4. A nurse on a medical-surgical unit is dividing care for four clients. The nurse should identify which of the following situations as an ethical dilemma?
- A. A client who has a new colostomy refuses to take instructions from the ostomy therapist because she 'doesn't like him.'
- B. A surgeon who removed the wrong kidney during a surgical procedure refuses to take responsibility for her actions.
- C. The family of a client who has a terminal illness asks the provider not to tell the client the diagnosis.
- D. A client who has Crohn's disease reports that his prescription drug plan will not pay for his medications.
Correct answer: C
Rationale: The correct answer is C because an ethical dilemma involves conflicting moral principles. In this scenario, the family's request not to disclose the terminal diagnosis to the client raises the moral question of truth-telling and patient autonomy. Choice A does not present an ethical dilemma but rather a challenge in client compliance. Choice B involves professional responsibility and accountability, not an ethical dilemma. Choice D relates to financial concerns and insurance coverage, which do not constitute an ethical dilemma but rather a financial issue.
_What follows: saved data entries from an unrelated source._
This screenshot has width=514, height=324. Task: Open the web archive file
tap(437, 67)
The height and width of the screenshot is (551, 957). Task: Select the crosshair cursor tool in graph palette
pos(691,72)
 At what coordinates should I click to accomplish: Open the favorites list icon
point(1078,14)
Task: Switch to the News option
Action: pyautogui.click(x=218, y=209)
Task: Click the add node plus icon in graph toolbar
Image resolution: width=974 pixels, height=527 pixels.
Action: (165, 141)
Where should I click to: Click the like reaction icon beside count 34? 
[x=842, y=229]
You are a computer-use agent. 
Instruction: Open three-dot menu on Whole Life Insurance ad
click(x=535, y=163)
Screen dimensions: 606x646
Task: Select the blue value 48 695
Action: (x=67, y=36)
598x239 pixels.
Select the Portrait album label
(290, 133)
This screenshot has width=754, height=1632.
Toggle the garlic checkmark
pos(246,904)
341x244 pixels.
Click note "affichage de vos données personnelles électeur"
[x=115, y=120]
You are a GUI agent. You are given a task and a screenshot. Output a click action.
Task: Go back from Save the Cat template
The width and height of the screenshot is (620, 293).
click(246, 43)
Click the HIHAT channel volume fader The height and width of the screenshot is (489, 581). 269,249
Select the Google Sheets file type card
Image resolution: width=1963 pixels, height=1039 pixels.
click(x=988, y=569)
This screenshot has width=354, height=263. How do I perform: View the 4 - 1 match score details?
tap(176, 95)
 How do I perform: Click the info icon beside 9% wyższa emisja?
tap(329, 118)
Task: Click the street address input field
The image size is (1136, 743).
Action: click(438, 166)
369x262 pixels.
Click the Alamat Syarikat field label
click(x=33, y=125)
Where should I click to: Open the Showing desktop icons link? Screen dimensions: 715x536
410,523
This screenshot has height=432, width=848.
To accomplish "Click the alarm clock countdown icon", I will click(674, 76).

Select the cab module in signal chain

5. An elderly male client who is unresponsive following a cerebral vascular accident (CVA) is receiving bolus enteral feedings through a gastrostomy tube. What is the best client position for the administration of bolus tube feedings?
- A. Prone.
- B. Fowler's.
- C. Sims'.
- D. Supine.
Correct answer: B
Rationale: The correct answer is Fowler's position. Placing the client in Fowler's position, with the head of the bed elevated to 45-60 degrees, reduces the risk of aspiration during bolus enteral feedings by facilitating the flow of the feeding into the stomach. Prone position (choice A) is lying face down, which is not suitable for feeding. Sims' position (choice C) is a side-lying position used for rectal examinations or enemas, not for feeding. Supine position (choice D) is lying flat on the back and is not optimal for reducing the risk of aspiration during bolus tube feedings.